Mid-way through Lovers at Versailles is a scene where the play’s main character, Anna (Lucia Bee), must choose between her family and the love of her life. In the tense scene Anna vocalises her hopes and fears about the consequences of the decision while her mother (Lyndy Fox) pulls off an outrageous case of emotional blackmail. It is this difficult choice, between family ties and the need to live your own life, that Bernard Farrell’s play explores.
The story, ably performed by Centenary Theatre Group, is set in middle-class suburban Dublin and centres around Anna and her typically atypical family.
Anna’s sister (Nicole Hodgson) is constantly telling her she’ll never meet a man, all the while smugly proclaiming the wonders of her obnoxious husband (David Astley); Anna’s mother is more than keen to let the entire family know she is not that happy with her lot in life; and Anna’s father (Maurice McAnany), who appears only in flashbacks, is unappreciated by all save Anna and very aware that he is slowly losing his memory.
The play switches between present and past as Anna reminisces about a lost love, David (John Bennetto), who had asked for her hand in marriage long ago. There are many amusing scenes as a single and lonely Anna deals with an insane family who use guilt to keep her trapped in the family house.
The title of the play refers to a misheard line from the song “Strangers in the Night”. David and Anna’s father hear the line “lovers at first sight” as “lovers at Versailles”. This theme of misunderstandings, especially between family, is also explored in the play.
The characterisation is well done and rather than inspiring feelings of hatred, most of Anna’s relatives irritate in the same manner real relatives tend to irritate.
David Astley plays the self-centred know-it-all husband Tony well. He manages to infuse a combination of ignorance and arrogance into his performance that make his scenes amusingly cringe-worthy. Mr Astley also has the funniest lines, making it easy to love to hate his Tony. After attending a funeral he remarks, “That’s the great thing about funerals, you get to see all your old mates again.”

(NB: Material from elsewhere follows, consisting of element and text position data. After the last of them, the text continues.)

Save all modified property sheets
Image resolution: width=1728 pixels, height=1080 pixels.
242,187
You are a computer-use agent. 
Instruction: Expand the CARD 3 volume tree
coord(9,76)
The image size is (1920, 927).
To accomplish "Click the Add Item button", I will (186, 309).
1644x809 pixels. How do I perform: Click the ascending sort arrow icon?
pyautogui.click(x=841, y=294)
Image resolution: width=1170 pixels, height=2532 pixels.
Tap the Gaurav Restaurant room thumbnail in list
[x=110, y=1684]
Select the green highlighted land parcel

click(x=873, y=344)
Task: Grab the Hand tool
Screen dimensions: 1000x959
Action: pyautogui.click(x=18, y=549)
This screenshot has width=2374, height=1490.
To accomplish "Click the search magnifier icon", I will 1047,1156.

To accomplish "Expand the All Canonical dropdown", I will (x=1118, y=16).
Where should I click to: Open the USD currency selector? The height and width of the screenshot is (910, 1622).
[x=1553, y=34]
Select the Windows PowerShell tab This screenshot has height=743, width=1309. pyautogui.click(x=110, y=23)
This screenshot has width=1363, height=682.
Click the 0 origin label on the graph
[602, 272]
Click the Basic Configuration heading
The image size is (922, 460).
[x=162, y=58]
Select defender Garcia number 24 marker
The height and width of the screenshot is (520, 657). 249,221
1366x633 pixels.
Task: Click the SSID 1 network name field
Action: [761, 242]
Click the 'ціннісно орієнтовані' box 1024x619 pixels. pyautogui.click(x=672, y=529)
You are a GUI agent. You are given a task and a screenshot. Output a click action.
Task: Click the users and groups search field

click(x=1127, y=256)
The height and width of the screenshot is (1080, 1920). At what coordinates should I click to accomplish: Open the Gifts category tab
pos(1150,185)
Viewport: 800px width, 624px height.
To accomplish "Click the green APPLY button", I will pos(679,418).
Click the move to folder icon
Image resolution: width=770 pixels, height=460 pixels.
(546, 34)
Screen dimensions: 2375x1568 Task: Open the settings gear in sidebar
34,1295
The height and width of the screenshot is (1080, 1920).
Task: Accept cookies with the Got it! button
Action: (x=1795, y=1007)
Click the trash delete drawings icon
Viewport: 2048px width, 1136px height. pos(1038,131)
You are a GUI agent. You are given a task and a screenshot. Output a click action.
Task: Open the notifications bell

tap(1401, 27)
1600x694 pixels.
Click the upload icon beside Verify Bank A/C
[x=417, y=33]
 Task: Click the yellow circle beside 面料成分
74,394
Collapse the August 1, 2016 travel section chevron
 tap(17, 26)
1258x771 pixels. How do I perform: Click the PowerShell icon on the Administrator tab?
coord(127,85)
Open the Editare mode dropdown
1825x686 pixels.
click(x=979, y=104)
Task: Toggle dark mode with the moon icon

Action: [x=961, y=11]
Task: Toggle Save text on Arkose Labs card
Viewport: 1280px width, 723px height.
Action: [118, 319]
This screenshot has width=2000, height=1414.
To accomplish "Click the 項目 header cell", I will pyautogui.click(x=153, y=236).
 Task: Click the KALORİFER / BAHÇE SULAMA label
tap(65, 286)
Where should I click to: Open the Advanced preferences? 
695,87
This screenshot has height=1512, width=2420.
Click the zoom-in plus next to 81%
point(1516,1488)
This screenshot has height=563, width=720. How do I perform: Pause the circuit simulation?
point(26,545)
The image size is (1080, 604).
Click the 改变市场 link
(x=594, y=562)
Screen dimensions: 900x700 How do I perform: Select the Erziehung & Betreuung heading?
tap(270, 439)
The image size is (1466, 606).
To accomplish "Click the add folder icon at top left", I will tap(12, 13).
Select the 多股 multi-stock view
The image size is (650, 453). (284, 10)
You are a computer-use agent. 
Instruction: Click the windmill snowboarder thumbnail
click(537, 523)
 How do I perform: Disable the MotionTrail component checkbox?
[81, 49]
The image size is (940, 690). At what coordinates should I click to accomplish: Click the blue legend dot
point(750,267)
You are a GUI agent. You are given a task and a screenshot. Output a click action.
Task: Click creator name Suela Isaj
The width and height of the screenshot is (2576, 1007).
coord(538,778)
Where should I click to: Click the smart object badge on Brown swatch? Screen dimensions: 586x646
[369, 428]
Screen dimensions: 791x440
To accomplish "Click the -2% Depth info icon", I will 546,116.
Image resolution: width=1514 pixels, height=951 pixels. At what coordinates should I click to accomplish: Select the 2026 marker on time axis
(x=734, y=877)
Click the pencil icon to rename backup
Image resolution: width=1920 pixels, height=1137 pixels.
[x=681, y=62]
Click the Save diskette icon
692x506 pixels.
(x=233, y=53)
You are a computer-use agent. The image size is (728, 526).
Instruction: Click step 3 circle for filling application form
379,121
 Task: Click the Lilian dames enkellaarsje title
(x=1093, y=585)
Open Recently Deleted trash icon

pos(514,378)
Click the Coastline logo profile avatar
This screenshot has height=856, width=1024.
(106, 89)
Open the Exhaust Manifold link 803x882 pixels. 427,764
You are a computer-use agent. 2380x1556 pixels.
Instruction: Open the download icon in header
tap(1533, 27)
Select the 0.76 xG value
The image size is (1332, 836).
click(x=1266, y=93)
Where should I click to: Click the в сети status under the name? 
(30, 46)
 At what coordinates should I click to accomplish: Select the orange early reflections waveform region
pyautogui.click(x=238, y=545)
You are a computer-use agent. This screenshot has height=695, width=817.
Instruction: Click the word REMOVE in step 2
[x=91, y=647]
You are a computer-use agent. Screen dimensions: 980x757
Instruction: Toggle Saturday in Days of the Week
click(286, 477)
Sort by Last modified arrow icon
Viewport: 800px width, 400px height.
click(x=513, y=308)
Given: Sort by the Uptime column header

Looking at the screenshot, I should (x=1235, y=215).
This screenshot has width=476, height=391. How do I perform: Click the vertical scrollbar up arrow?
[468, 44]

In her impressive portrayal of Anna’s bossy sister Isobel, Nicole Hodgson creates a woman who is both enamoured and frustrated by her dopey husband. Maurice McAnany, who plays the father of the family, Stephen, manages to play a father who is by turns wise and forgetful. Lyndy Fox plays the family matriarch with an appropriate level of venom and raised voice. Her Clara is an angry woman whose fustration is clear to all. John Bennetto as Anna’s lost love David gives an intense performance that well captures David’s longing for Anna.
However it is Lucia Bee as Anna who steals the show. Her restrained portrayal of the regret Anna feels over losing David, not to mention the obligation she feels towards her crazy family, is palpable throughout.
The production is well directed by Isabel Telford, particularly the flashback scenes, which convey a feeling of nostalgia, sadness and humour. The props and set also provide the appropriate middle-class atmosphere to events.
The cast is let down, however, by the poorly scripted ending. After spending time and effort building up realistic characters, it feels as though Mr Farrell has just tacked on a cliched soap opera ending. It’s a simplistic let-down to a play that is realistic until that point.
Despite the weak ending, Lovers at Versailles is an enjoyable, funny and touching play that has some astute observations of family politics and the power of a guilt-inspiring mother.